◆ **What to do**: Without the images, reproduce each line of the material exactly.

◆ **Dataset records**:
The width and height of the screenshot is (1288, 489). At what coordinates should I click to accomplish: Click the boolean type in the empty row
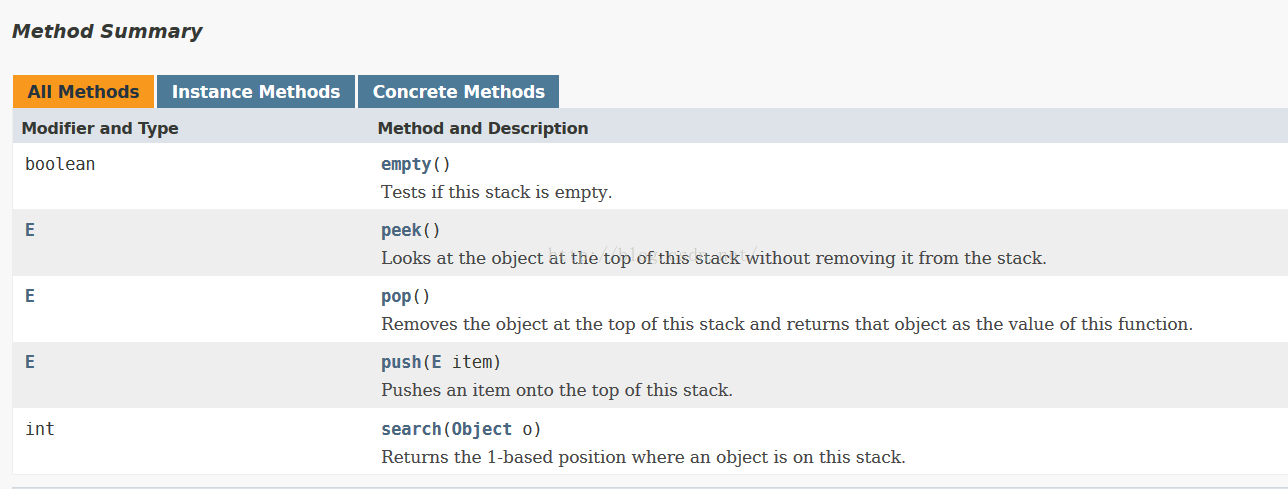click(60, 164)
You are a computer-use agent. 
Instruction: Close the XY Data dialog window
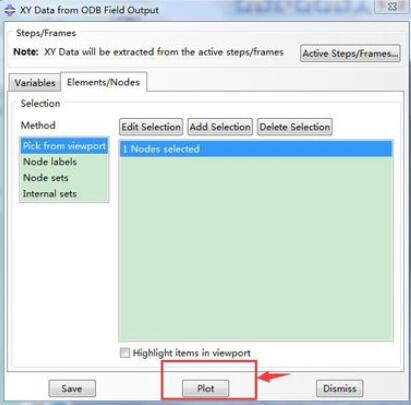392,6
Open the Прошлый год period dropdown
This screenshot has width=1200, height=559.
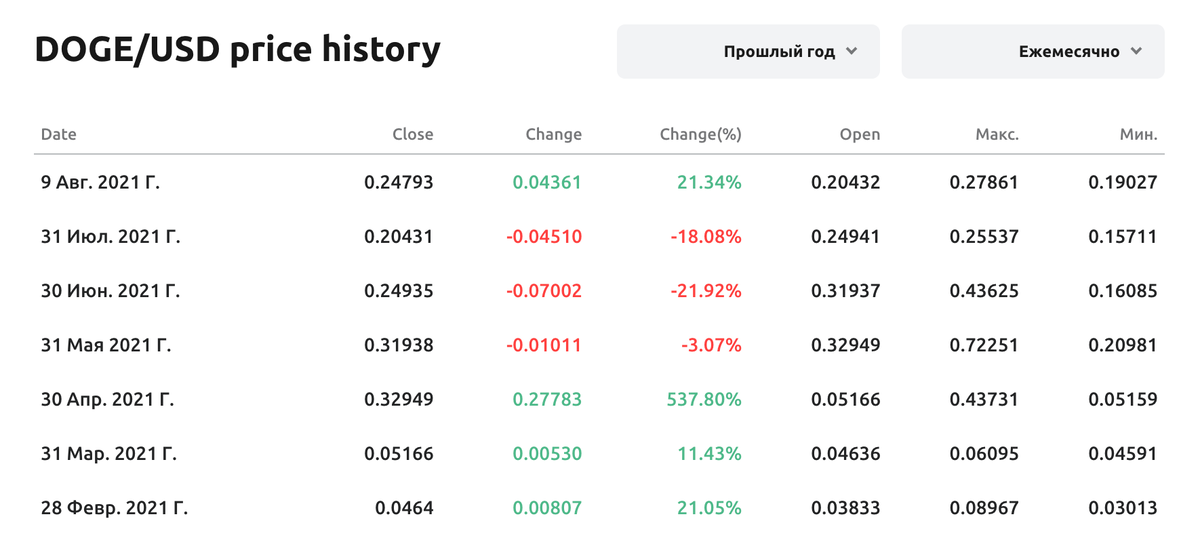point(748,52)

◆ **Output of the exercise**:
The width and height of the screenshot is (1288, 489). At what coordinates should I click to accomplish: Click the boolean type in the empty row
click(60, 164)
You are a computer-use agent. 
Instruction: Close the XY Data dialog window
392,6
Open the Прошлый год period dropdown
This screenshot has width=1200, height=559.
point(748,52)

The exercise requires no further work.